Given passage:
(begin)

I’m a bit late when I arrive at the Denny’s and Nesby’s standing by the front door. He flags me down and directs me to a parking spot near his 1982 Toyota Supra. “Chuck Nesby,” he says, offering a firm handshake and directing me to the passenger seat of his car.

Nesby, 48, stands about six feet and is thickly built. He’s wearing faded-blue denim shorts and a dark-blue T-shirt. A Navy baseball cap hides his black and gray hair. I throw my lawn chair in the back and climb in. At 3:30 we get on I-8 heading east. Nesby, leaning back in his bucket seat, his face illumined by the instrument lights, fills me in on the day’s plans. “We’re going to a private ranch near El Centro,” he says. “I go out there every year for the dove opener.”

A retired Navy F-14 pilot, Nesby first came to San Diego in 1975. After his retirement from the Navy two years ago, he settled in Mira Mesa and now works as an airline pilot for Southwest and serves as senior military aviation advisor for the House Appropriations Committee. “I’m sort of a buffer between Congress and the military,” he explains. “I present to Congress what the military needs, and I tell congressmen the right questions to ask the generals and admirals and which generals and admirals they should believe and not believe.”

On the two-hour ride out in the dark, Nesby drives in the right lane while a line of pickup trucks flies by on the left at 90 miles per hour. “Hunters,” Nesby chuckles. “Trying to get where they’re going before shoot time.”

(end)

Data section:

(begin)

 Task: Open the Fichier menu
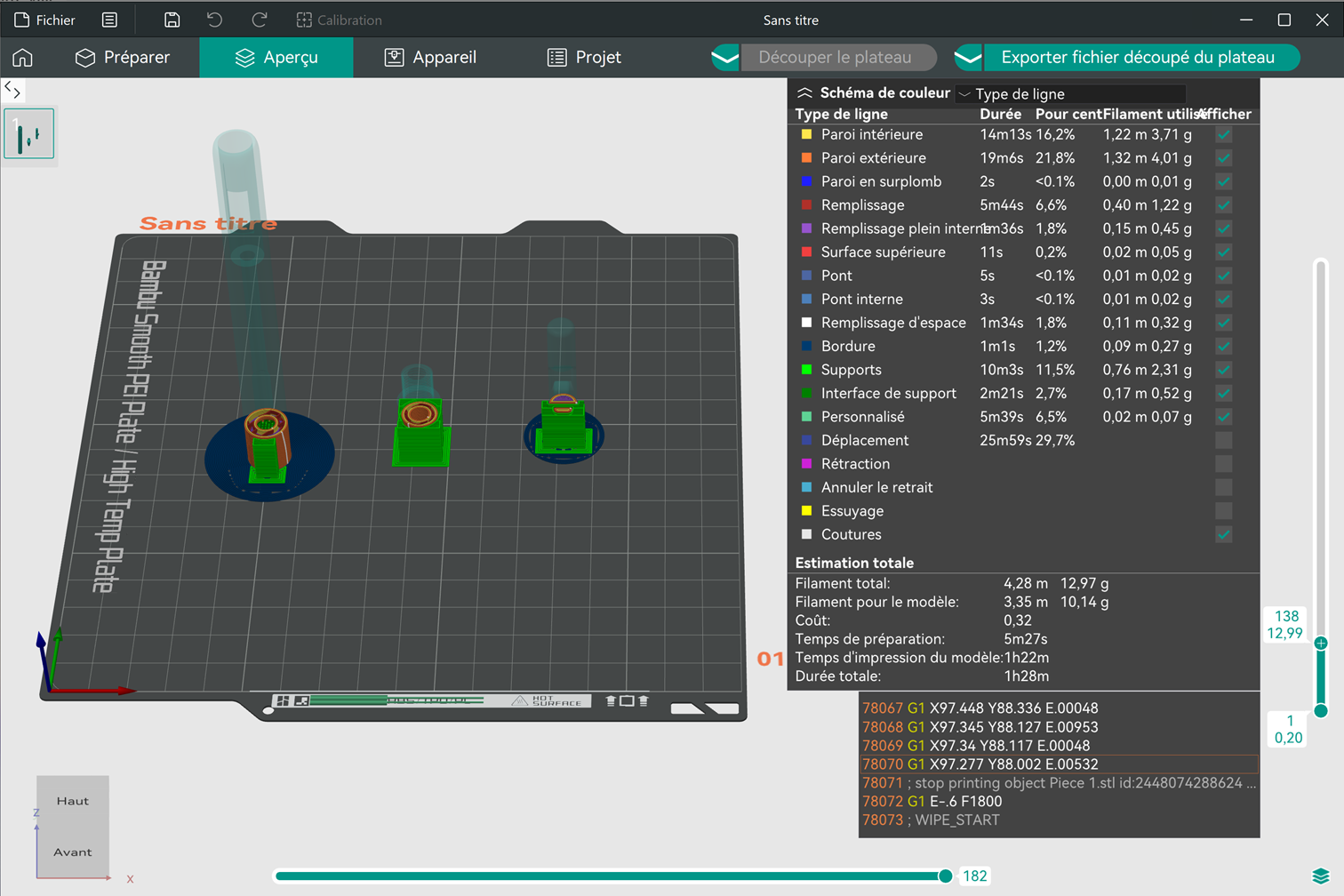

(end)

Parts of the exercise:
A. Decide whether each statement agrees with the passage about Nesby, answering yes or no and quoting the deciding words: (i) Nesby drives a 1982 Toyota Supra. (ii) Nesby first came to San Diego after retiring from the Navy. (iii) During the drive, Nesby keeps to the left lane.
B. List every item of clothing the passage about Nesby says he is wearing.

Solved problems:
A.
(i) Yes: "his 1982 Toyota Supra."
(ii) No: "Nesby first came to San Diego in 1975" and "After his retirement from the Navy two years ago, he settled in Mira Mesa."
(iii) No: "Nesby drives in the right lane."

B.
- Faded-blue denim shorts
- A dark-blue T-shirt
- A Navy baseball cap